This repository contains a collection of Jupyter notebooks demonstrating exploratory data analysis techniques using Kubox AI.
- Introduction
- AWS Cloud Setup
- Install Kubox CLI
- Basic EDA on NYC Taxi Dataset
- Local Development
- Contributing
- License
Tip
Kubox is currently in its early-stage public preview and under active development. We’re continuously improving and refining the platform, so things may change as we grow. We welcome your feedback and suggestions to help shape the future of Kubox AI.
In this examples, we showcase how deploying a data platform co-located with data (data locality) can reduce costs and time. Consider a scenario where you run a query to analyse the New York taxi 300GB dataset stored in AWS S3 from a Google Colab Notebook. This setup would result in USD 20 in AWS egress costs and take over an hour just to download the data. For more information see this blog post.
Create an AWS IAM role for the EC2 Instances
If you are creating a GPU based kubox cluster outside ap-southeast-2, you will need to create an Amazon Machine Image (AMI) in your desired AWS region
Download and install kubox
command line tool, a single binary required to create a Kubernetes based Kubox cluster.

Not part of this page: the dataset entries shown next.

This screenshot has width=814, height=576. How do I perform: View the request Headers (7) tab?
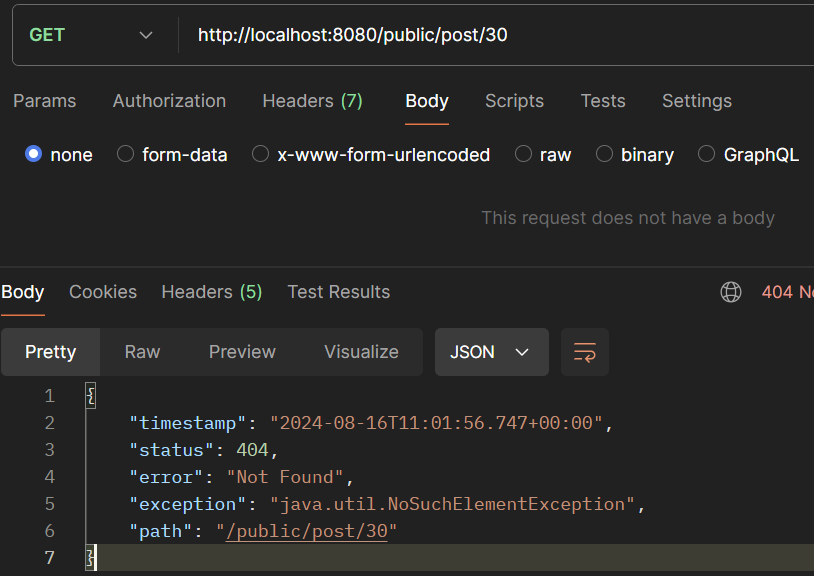(x=312, y=101)
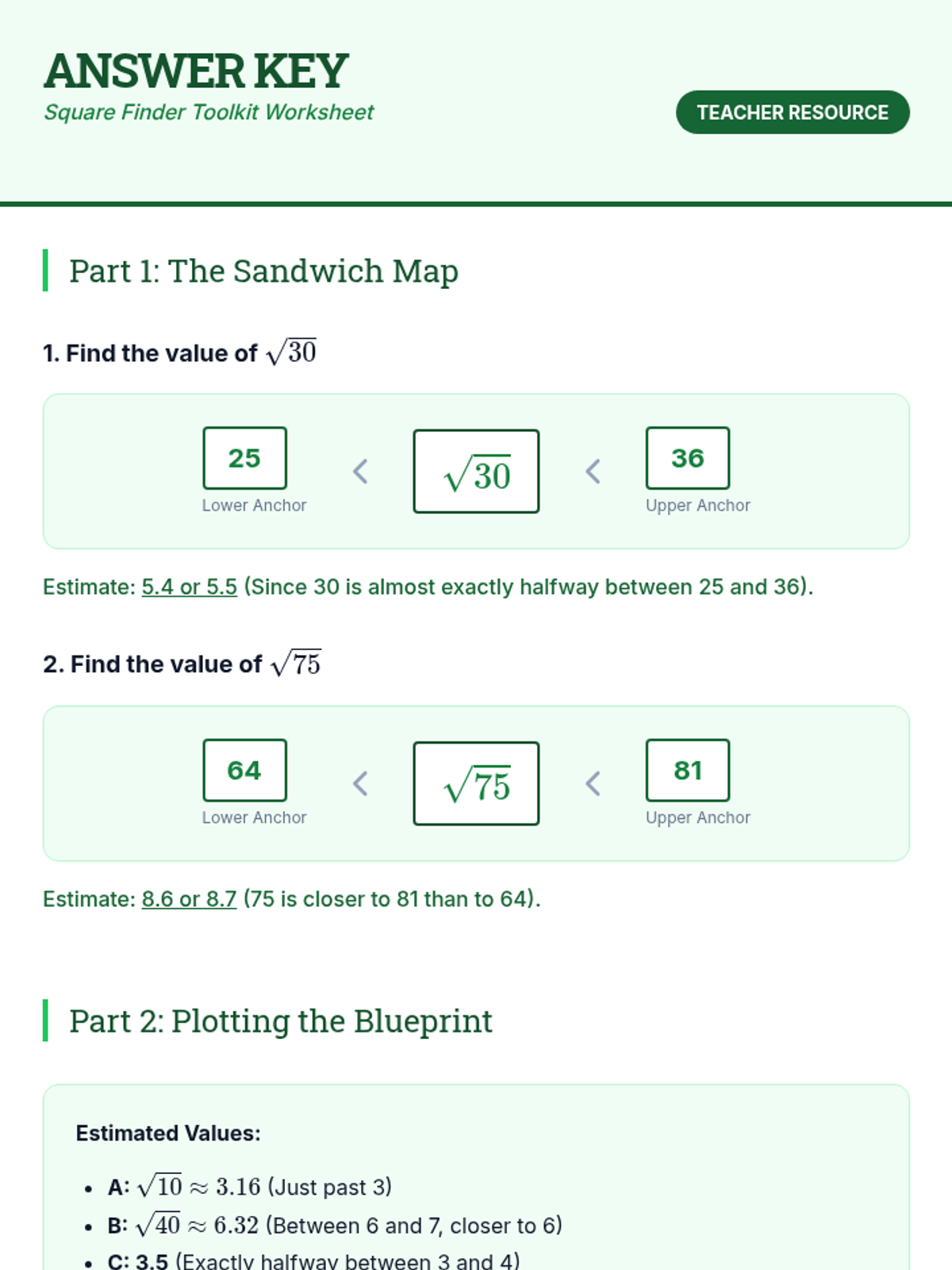Click list item A for square root of 10

point(250,1187)
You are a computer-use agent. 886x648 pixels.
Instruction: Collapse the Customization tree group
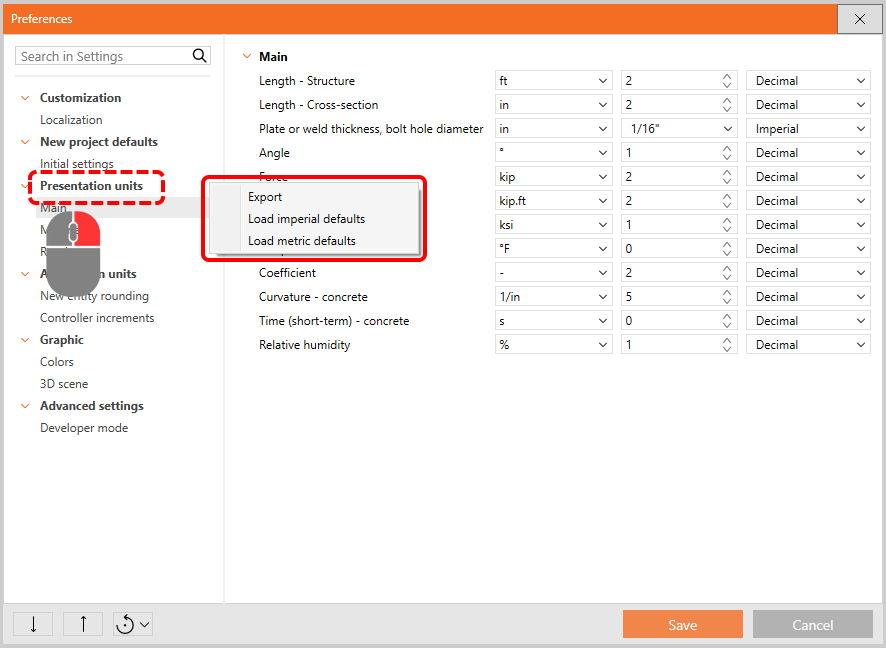(26, 98)
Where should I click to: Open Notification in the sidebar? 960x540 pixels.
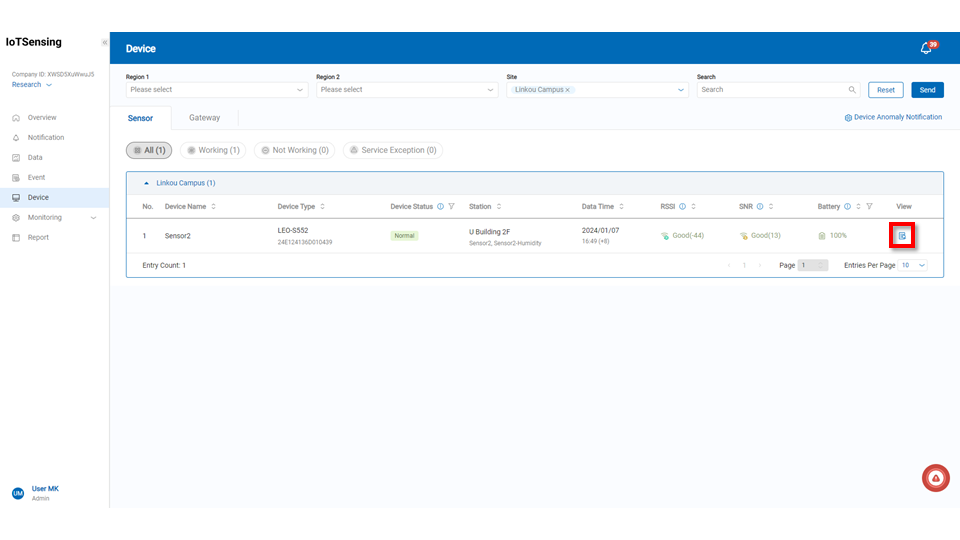(x=45, y=137)
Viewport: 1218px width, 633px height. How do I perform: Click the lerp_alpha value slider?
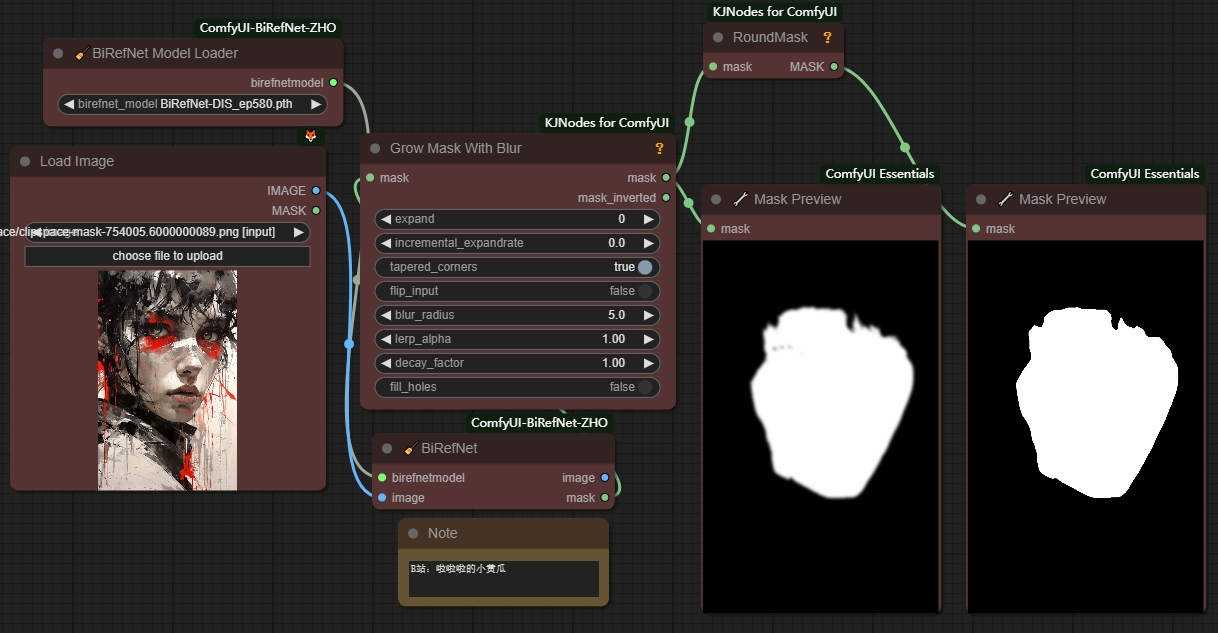[517, 339]
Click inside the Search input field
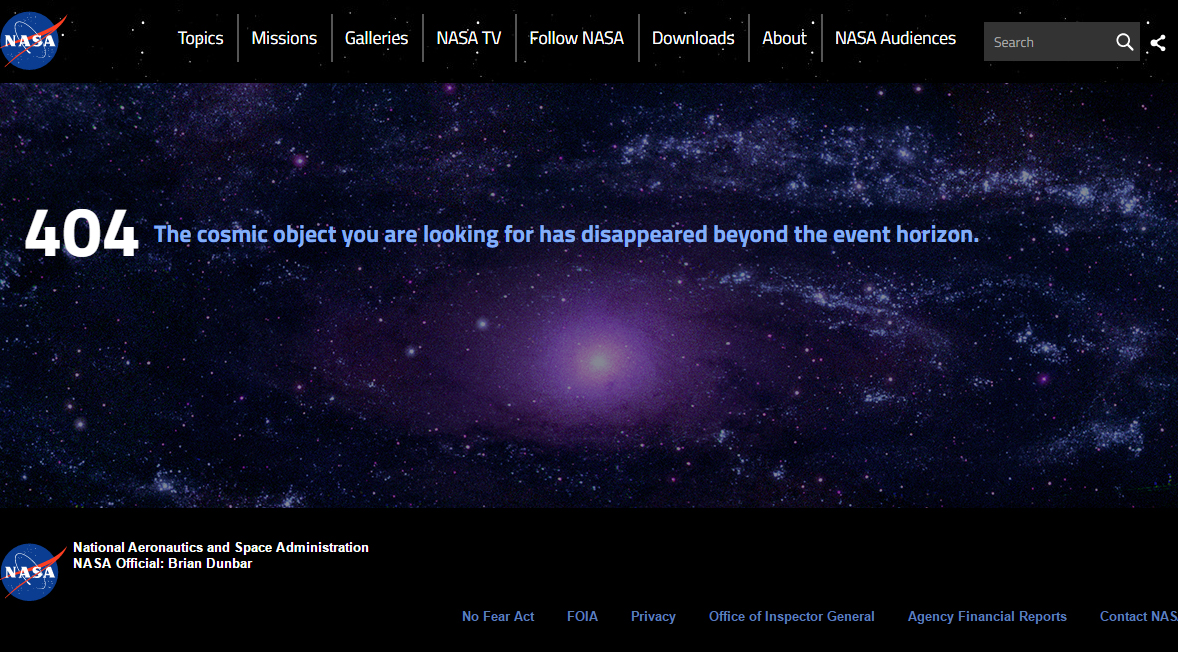Screen dimensions: 1178x652 [1045, 42]
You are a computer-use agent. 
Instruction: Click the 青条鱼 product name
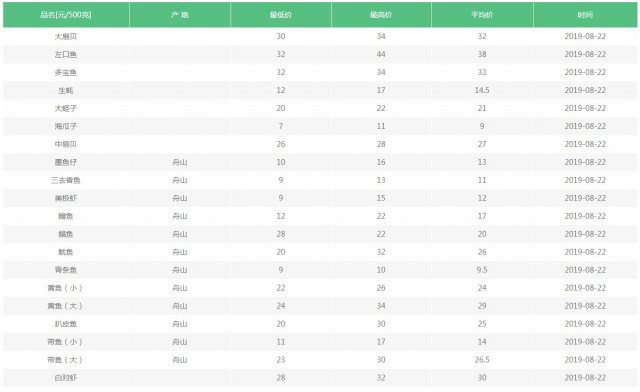tap(66, 270)
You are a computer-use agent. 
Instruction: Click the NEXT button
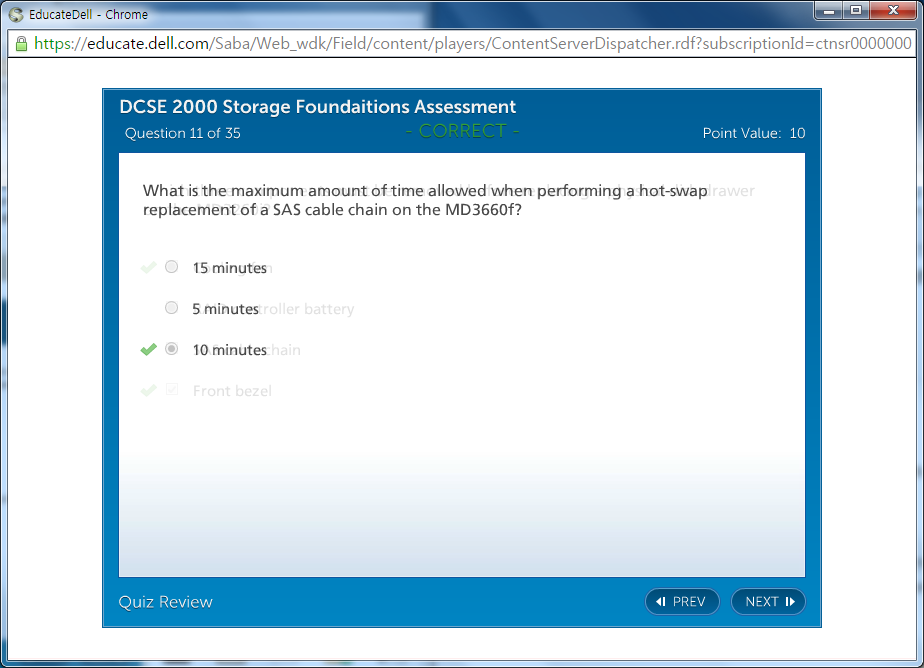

curl https://kubox.sh | sh
Setup AWS CLI
aws configure
Tip
If you are new to Kubox see how to create your Hello World AWS Cluster
https://docs.kubox.ai/examples/nyc-taxi
Clone the Kubox notebooks repository to your local machine:
git clone https://github.com/kubox-ai/notebooks.git
Create a Kubox cluster from the root of the cloned repository:
kubox create -f cluster-basic.yaml
If you have issues creating see the troubleshooting guide here: https://docs.kubox.ai/kb/troubleshooting
A kubeconfig file will be generated as part of the cluster creation process. Set it as an environment variable:
export KUBECONFIG=./basic/cluster/config/kubeconfig
Connect to the kubernetes cluster:
kubectl get pods -n kubox
Port forward the notebook server to your local machine:
kubectl port-forward service/notebook 8080:80 -n kubox
Open your browser and navigate to http://localhost:8080
Delete the cluster when done.
kubox delete -f cluster-basic.yaml
Navigate to the basic or gpu directory
cd ./basic
Create a local python virtual environment and activate it. We are using pyenv
to manage our python versions. You can use pyenv install
to install a python version.
Set the current python version to 3.11.9
pyenv shell 3.11.9
Create a virtual environment
python -m venv .venv
Activate the virtual environment
source .venv/bin/activate
Install poetry
cd code
pip install poetry
Install dependencies
poetry install
We welcome contributions! If you find a bug, have a feature request, or want to improve the notebooks, feel free to open an issue or submit a pull request.
This repository is licensed under the Apache License 2.0. You are free to use, modify, and distribute this project under the terms of the license. See the LICENSE file for more details.